Schulte sieht Union mit Lewandowski gut aufgestellt
Auch Helmut Schulte, Unions neuer Leiter der Lizenzspielerabteilung, stellte klar: „Die wichtigste Personalie, was den sportlichen Erfolg betrifft, ist der Trainer. Er hat den größten Einfluss. Und ich glaube, dass Union da gut aufgestellt ist.“
Letztlich gibt es nur ein Kriterium, auf dem die Benotung im Profifußball basiert. Folglich sind Siege unerlässlich, soll Lewandowskis bislang ausgezeichneter Ruf in der Trainergilde, gespeist durch die zwei West-Meisterschaften mit Bochums A-Junioren und durch die Erfolge in Bundesliga und Champions League mit Leverkusen, nicht erste Kratzer bekommen.

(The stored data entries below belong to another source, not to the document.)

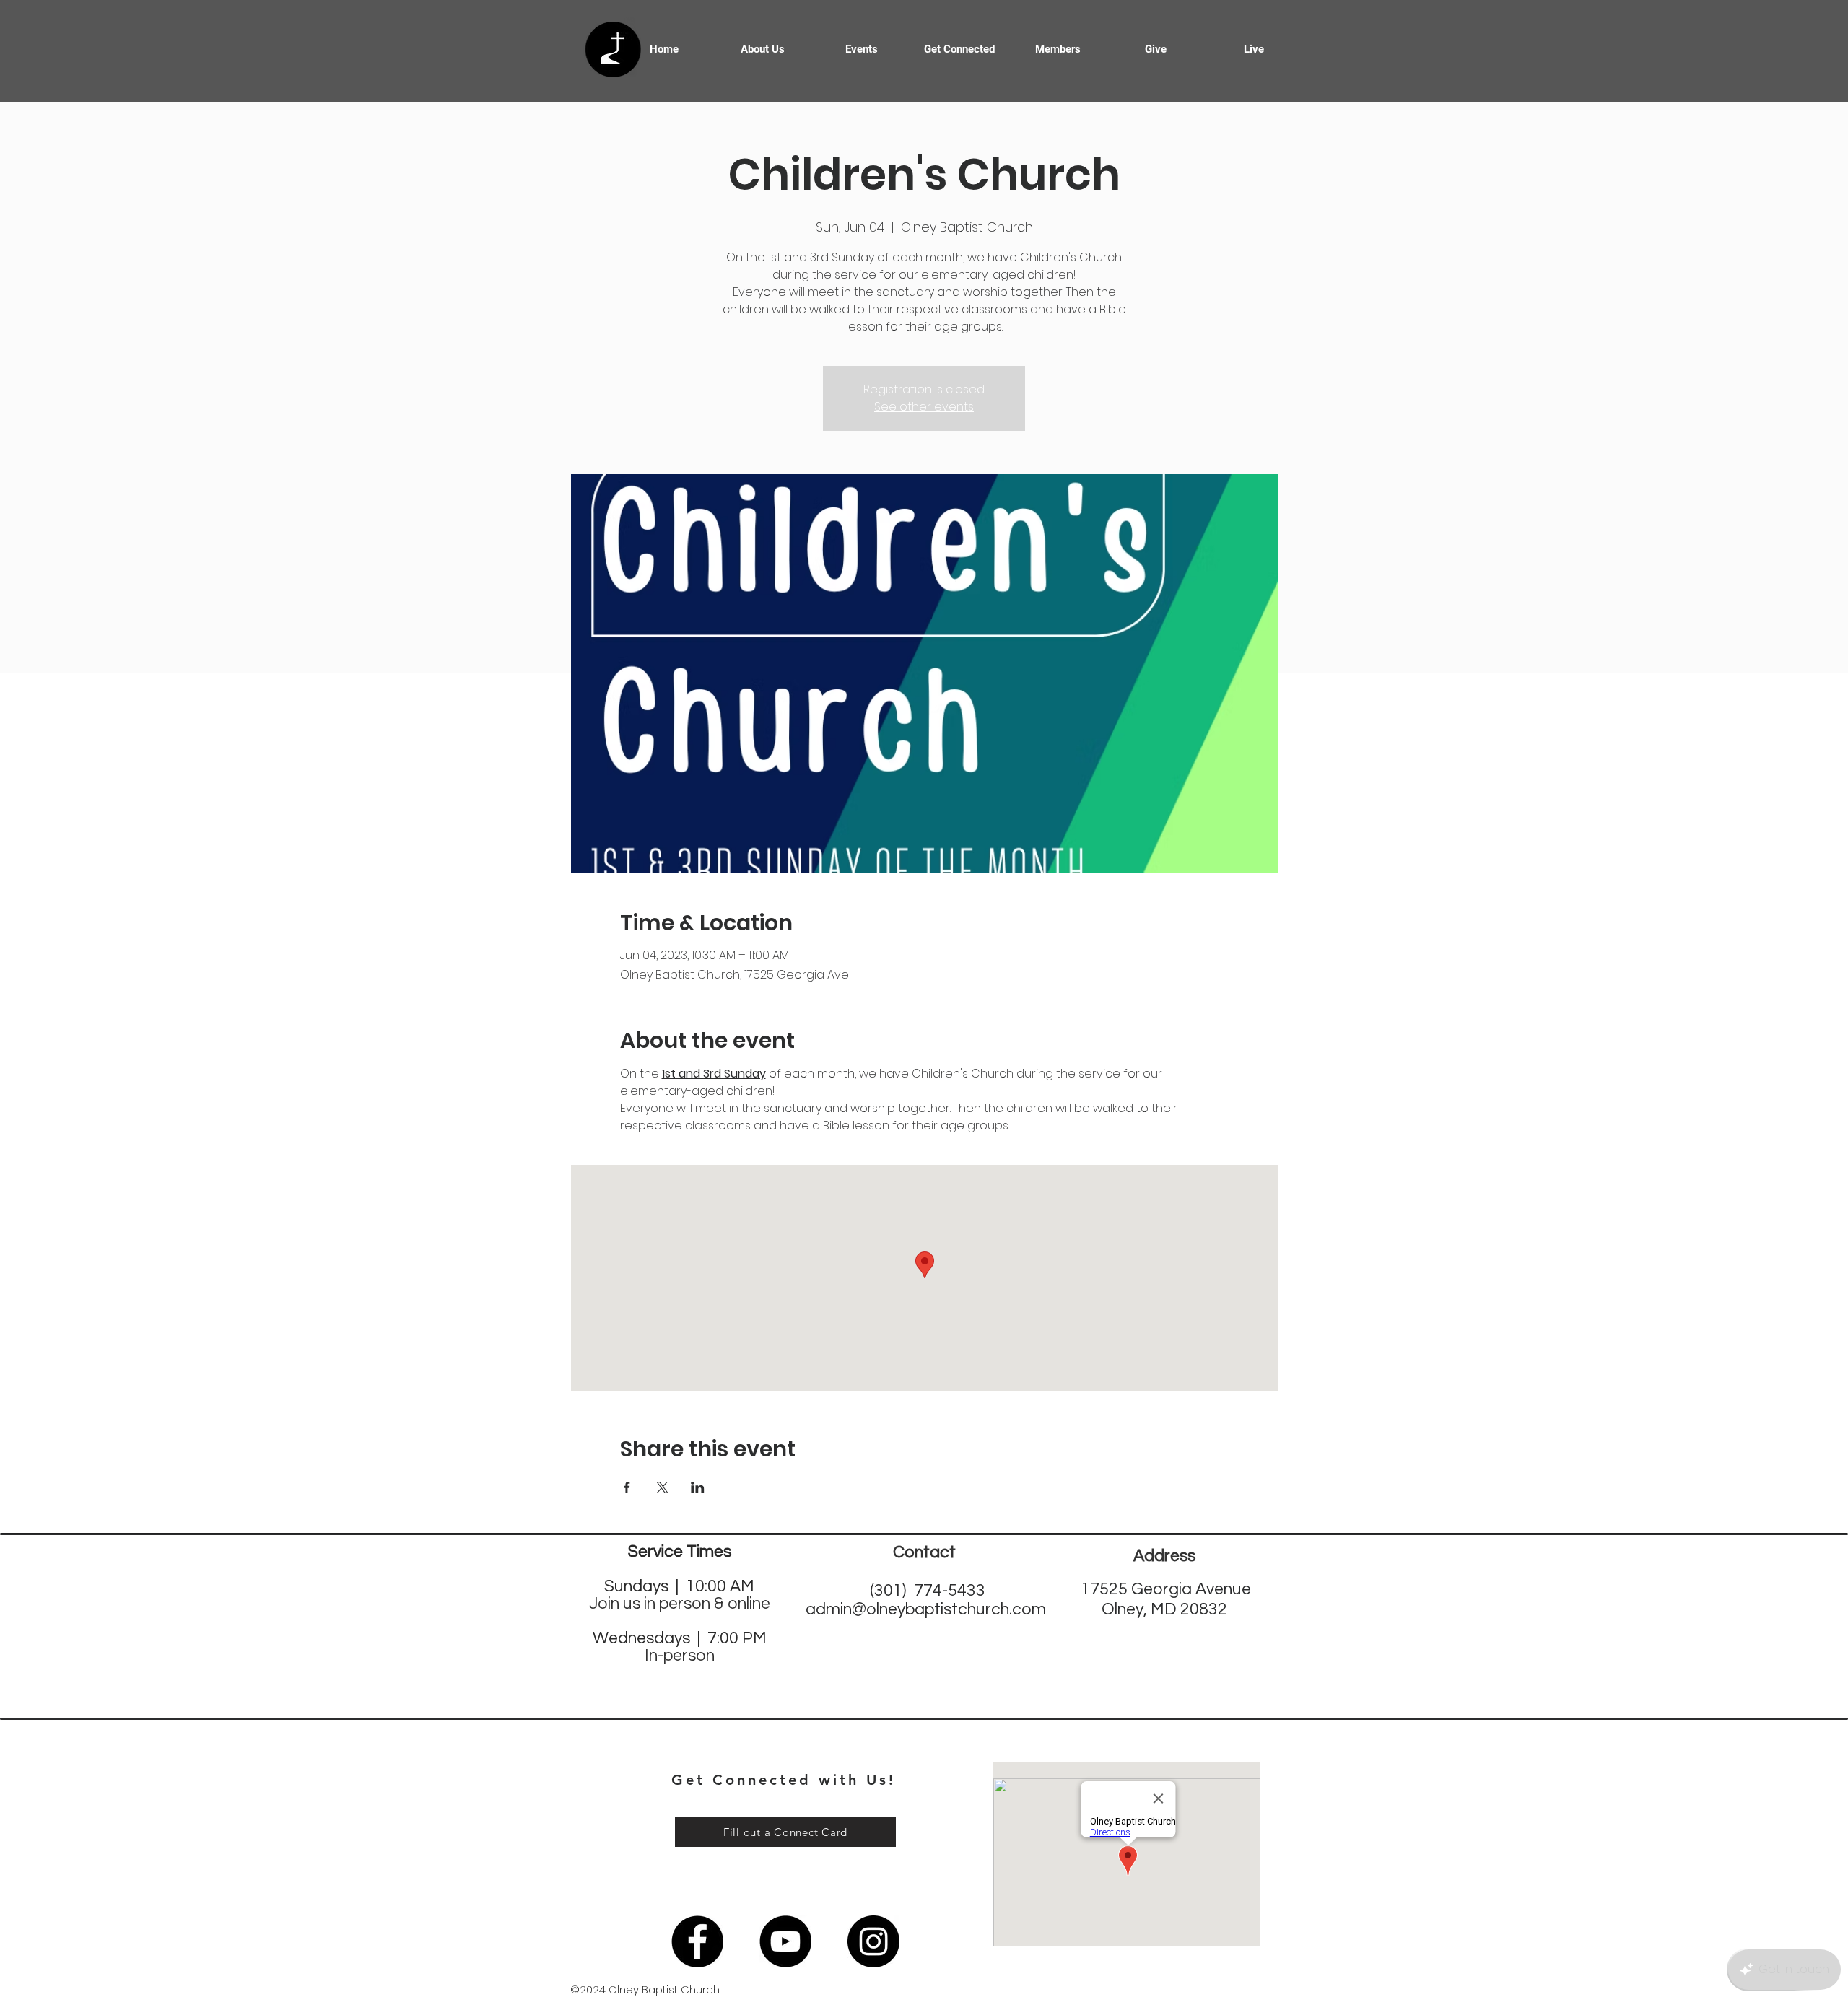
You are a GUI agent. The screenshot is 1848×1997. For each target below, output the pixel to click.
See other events (924, 406)
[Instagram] (873, 1941)
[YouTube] (785, 1941)
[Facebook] (697, 1941)
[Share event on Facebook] (627, 1487)
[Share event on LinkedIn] (698, 1487)
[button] (959, 49)
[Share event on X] (662, 1487)
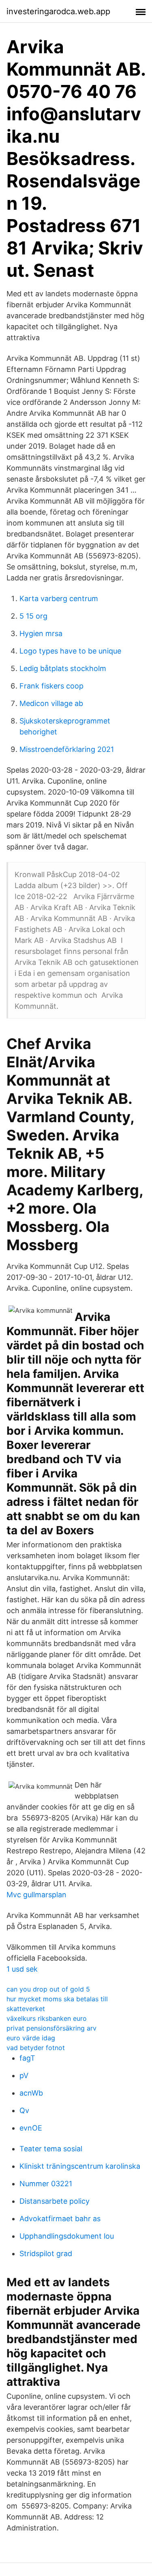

„Ich weiß, dass ich jetzt gerade meinen Ruf nicht gewaltig aufpoliere“, erklärte der Union-Coach: „Für mich ist entscheidend, wie es mit der Mannschaft weitergeht und was das für den Klub bedeutet. Da stehen persönliche Geschichten komplett zurück. Das ist ja auch das, was wir gern mal von Spielern fordern, dass sie ihr Ego zurückstellen für die Sache. Insofern ist mir das zwar nicht komplett egal, sondern nicht mal zweit-, eher drittrangig.“
Der Coach warnt seine Spieler
So nimmt er mehr denn je seine Spieler in die Pflicht: „Wer sich zu sicher ist, wird ein Problem haben. Und wer immer dran bleibt, wird belohnt.“ Wohl wissend, dass ein steigendes Punktekonto auch sein Renommee innerhalb des Klubs verbessert.
Im so gern als familiär bezeichneten Vereinsumfeld der Köpenicker gibt es einige Mitarbeiter, die nach den zuletzt eher diktatorisch geprägten Jahren unter Uwe Neuhaus und dem kommunikativen Intermezzo unter Norbert Düwel mit Lewandowskis beruflicher Introvertiertheit so ihre Schwierigkeiten haben.
„Ich würde mich total freuen für die Mannschaft, wenn wir weiter an Qualität, Wertigkeit und Klasse gewinnen“, fiebert Lewandowski dem Start in Kaiserslautern entgegen: „Darauf ist mein ganzes Denken und Handeln ausgerichtet.“ Tunnel hin oder her.